**Extract**
On August 29th, Sarah Rice (Head of Communications, MXit) gave a talk entitled "Media Training for Startups" for the Silicon Cape. This was followed by a Q&A with Sarah and Michelle Atagana of Memeburn. Both were full of useful, practical, advice. I find LukeW's notes from the talks he attends very useful, so I thought I would try writing notes for the talks that I attend. Below are my notes from Sarah's presentation. (My notes from the Q&A)

Sarah Rice has 12 years experience in the PR industry. She was MD of Sentient Communications until 2011, then took 22seven to market, then joined MXit as Head of Communications.

Why Bother?

  • Companies, especially new businesses and startups, often ask: why bother?
  • The ultimate objective is to sell more stuff. If your goal isn't selling more stuff, spend your money elsewhere.
  • Being the "best kept secret" is a recipe for fail.

What is PR?

  • Much more than logo and catchy tagline. It's awareness, education, and recognition of what you do, and of your sales staff.
  • PR people act as interpreters.
    • Business people, especially management, speak from their bubble, and in their language. Staff, customers, and suppliers don't care about spreadsheets and sales targets!
    • Think about communicating retrenchments as an example: the tone and pitch is very important.
  • PR people act as a bodyguard.
    • They sit outside the message and speak to the major drivers.

**Task set**
(1) Can you sum up the notes on media training for startups in two sentences?
(2) Would you carry on the notes from Sarah Rice's media training talk past their last line?
The listing that comes after these talk notes is separate material.

**Data**
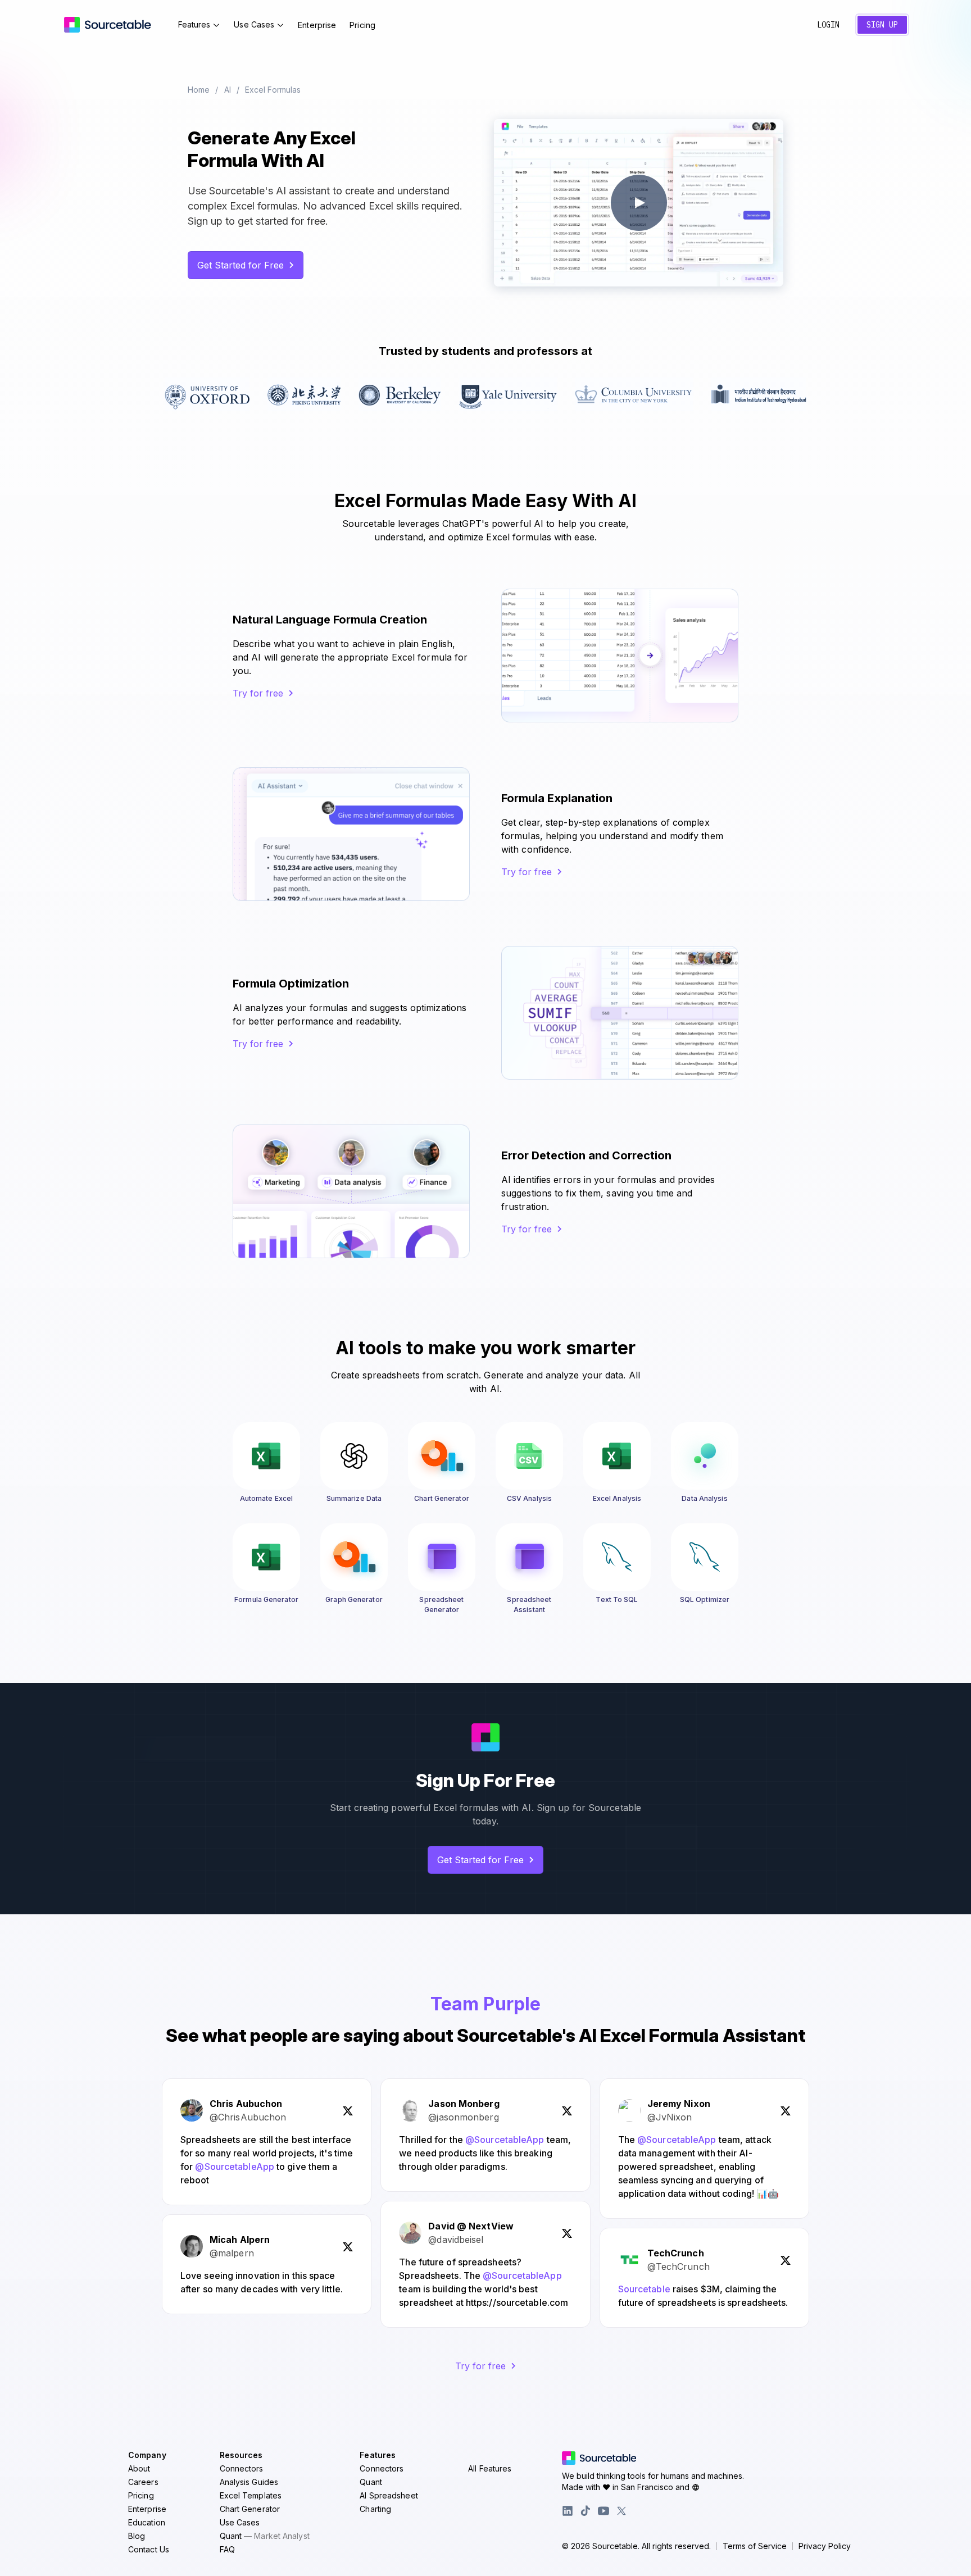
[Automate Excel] (266, 1456)
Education (146, 2522)
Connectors (242, 2468)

**Answer set**
(1) On August 29th, Sarah Rice, MXit's Head of Communications with 12 years in the PR industry, gave a talk called "Media Training for Startups" for the Silicon Cape, and the writer took notes on it. She said PR exists to help a company sell more, that being the "best kept secret" is a recipe for failure, and that PR goes beyond a logo and tagline to build awareness, with PR people acting as interpreters and bodyguards.

(2)
    • Good communication provides a buffer zone when things go wrong: gives you time. When a crisis / disaster strikes, it will show you how good your PR is.
  • PR is like fertiliser for your business.
    • It's not Direct Marketing, Sales, or Telesales.
    • It's about a slow, sustained, burn.
  • Question from the crowd: how do you measure the effectiveness of your PR?
    • By perception over time.
    • Audit via sales team, customers, clients.
  • PR strategy must support the business goals.
  • PR is communications.

Where does the media fit in?

  • Think about what you send to where, which channel to use, what actions the users take.
    • Increase engagement on an existing channel, break into a new space, convince a corporation to sponsor you?
  • When does traditional media make sense?
    • When it's news.
      • there's a persistent idea that the media is indebted to help SMEs. Not true! They owe you nothing. They exist for their readers, to share relevant, interesting, and meaningful content.
    • When your agenda and theirs cross
  • What do we have in South Africa?
    • Financial print, Weekly print, radio, online, TV (small market)
    • Our media is not deeply technical, so blogs and user-generated media is useful.
  • What's happening in the world of journalists?
    • They're understaffed. Newsrooms aren't like the ones on TV!
    • They're covering lots of stories over many different spheres.
    • The older generation have tended to go off into PR or consulting.
    • The young generation are there, sometimes with little experience, no resources, and high pressure. They're stressed!

What is news?

  • Things that have these qualities.
    • relevancy: which media are you pitching to?
    • timeous: must be happening now.
    • proximity: must be local, South African.
    • emotion: e.g. feelings of tech industry about recent Apple vs Samsung trial
    • prominence: link yourself to a big name?
    • conflict: not great for pro-active PR, try and avoid.
    • solid information.
  • Question from the crowd: do tech people read print media?
    • Banks, yes.
    • Finding where your competitors is a good guide of where you should be.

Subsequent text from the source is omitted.